Input section start

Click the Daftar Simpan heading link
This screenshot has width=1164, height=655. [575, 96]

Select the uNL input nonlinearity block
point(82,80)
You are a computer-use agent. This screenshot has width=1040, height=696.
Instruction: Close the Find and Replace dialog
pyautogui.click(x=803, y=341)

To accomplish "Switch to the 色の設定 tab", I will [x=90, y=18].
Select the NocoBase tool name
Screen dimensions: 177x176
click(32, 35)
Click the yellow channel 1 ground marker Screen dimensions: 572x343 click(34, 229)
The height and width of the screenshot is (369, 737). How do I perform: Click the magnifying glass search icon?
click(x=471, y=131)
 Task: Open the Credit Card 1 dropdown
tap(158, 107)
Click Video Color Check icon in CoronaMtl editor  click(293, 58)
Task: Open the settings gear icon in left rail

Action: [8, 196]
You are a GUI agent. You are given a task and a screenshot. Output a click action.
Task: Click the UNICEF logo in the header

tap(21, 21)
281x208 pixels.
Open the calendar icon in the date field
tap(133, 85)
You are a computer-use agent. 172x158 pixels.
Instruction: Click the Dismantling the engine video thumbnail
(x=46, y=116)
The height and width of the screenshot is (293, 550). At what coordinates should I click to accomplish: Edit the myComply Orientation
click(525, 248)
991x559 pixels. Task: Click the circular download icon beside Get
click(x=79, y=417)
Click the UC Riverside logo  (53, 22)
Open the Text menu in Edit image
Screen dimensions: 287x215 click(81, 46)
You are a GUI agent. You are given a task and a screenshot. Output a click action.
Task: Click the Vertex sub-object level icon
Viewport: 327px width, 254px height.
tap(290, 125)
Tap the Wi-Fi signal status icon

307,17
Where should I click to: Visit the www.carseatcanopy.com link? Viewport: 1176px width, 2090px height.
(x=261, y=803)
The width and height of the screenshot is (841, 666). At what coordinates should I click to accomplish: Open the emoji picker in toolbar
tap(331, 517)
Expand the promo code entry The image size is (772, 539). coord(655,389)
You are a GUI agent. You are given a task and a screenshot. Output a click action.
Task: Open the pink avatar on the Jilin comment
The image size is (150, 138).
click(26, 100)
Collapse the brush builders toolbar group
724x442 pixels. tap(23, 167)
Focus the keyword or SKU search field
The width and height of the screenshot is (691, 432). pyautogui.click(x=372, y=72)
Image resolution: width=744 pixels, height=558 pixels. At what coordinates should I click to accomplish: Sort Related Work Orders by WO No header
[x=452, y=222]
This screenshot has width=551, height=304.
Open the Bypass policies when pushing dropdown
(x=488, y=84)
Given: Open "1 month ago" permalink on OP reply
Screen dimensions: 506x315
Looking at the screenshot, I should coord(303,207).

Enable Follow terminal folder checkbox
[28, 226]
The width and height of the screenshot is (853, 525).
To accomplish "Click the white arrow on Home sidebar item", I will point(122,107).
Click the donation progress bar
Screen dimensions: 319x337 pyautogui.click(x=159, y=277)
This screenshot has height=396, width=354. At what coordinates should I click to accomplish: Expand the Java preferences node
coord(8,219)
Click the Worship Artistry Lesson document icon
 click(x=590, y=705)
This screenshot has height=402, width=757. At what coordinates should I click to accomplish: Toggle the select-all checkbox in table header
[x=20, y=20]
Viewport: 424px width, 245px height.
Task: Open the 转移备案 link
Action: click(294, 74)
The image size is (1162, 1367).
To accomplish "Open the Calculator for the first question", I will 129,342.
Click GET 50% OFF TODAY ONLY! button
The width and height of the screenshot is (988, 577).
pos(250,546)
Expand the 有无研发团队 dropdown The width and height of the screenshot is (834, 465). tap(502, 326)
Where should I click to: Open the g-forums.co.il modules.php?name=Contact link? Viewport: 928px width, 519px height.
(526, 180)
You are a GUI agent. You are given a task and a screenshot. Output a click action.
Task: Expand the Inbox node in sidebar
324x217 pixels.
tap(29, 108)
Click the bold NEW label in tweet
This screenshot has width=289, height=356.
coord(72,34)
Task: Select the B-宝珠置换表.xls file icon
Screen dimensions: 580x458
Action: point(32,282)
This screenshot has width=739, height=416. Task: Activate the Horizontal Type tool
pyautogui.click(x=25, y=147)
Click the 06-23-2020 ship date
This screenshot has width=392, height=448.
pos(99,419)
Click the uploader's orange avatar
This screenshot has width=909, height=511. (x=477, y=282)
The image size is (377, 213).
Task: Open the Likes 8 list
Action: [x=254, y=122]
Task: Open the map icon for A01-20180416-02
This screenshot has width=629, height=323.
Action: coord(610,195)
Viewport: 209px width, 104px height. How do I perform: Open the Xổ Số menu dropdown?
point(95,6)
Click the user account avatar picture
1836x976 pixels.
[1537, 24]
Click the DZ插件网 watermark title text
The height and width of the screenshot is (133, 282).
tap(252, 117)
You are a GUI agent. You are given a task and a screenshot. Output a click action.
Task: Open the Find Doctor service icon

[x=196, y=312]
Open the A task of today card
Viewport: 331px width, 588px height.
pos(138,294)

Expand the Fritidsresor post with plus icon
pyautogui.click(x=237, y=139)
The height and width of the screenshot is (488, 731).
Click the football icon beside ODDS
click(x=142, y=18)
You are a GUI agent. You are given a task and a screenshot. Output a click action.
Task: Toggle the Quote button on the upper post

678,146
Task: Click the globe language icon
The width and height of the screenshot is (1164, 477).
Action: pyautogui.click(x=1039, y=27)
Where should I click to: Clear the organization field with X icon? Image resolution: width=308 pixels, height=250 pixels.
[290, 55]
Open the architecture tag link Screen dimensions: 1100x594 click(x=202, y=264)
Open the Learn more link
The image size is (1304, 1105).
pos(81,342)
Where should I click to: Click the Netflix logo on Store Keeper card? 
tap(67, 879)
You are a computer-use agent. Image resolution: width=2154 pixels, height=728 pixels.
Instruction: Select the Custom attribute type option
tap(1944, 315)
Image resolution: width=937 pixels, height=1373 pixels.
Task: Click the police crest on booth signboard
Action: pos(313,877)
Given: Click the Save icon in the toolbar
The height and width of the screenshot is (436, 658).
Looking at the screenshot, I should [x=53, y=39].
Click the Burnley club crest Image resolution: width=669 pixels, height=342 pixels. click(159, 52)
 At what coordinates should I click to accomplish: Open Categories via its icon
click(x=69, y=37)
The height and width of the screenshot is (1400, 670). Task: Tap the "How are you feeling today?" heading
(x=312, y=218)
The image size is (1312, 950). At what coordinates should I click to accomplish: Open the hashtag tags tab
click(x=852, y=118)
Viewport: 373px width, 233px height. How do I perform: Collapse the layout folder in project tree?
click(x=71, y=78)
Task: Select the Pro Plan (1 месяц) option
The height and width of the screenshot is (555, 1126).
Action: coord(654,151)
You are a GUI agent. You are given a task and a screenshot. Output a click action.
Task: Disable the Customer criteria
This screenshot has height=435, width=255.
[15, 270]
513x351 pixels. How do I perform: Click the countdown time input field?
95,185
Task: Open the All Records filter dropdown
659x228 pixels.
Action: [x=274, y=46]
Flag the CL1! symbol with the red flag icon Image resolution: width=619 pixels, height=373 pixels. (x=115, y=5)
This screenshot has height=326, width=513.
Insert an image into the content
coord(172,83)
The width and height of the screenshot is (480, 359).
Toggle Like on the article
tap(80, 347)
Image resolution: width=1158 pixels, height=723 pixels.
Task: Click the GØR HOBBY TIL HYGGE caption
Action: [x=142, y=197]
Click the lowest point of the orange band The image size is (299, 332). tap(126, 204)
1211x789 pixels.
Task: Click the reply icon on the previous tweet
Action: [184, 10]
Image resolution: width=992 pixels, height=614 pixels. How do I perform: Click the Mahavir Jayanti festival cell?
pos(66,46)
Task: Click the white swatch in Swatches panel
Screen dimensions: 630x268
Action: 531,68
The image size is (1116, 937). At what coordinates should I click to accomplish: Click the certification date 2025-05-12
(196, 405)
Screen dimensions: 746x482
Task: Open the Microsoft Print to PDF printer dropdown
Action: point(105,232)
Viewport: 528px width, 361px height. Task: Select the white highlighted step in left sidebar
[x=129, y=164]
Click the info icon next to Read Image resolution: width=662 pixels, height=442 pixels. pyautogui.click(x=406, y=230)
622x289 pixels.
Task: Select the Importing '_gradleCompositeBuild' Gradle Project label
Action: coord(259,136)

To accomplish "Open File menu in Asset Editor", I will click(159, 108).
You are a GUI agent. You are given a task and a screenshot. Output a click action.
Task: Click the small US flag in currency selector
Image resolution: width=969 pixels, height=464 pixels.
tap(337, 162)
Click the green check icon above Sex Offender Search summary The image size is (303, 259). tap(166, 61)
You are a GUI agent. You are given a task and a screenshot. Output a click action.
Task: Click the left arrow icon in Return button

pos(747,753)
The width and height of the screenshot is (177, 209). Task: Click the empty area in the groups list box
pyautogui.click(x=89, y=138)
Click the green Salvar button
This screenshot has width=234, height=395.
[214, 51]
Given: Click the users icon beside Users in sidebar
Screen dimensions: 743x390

Input section end

Your objective
Filter the entries above and return only the lines holding "green".

Result for this exercise
Click the green check icon above Sex Offender Search summary The image size is (303, 259). tap(166, 61)
Click the green Salvar button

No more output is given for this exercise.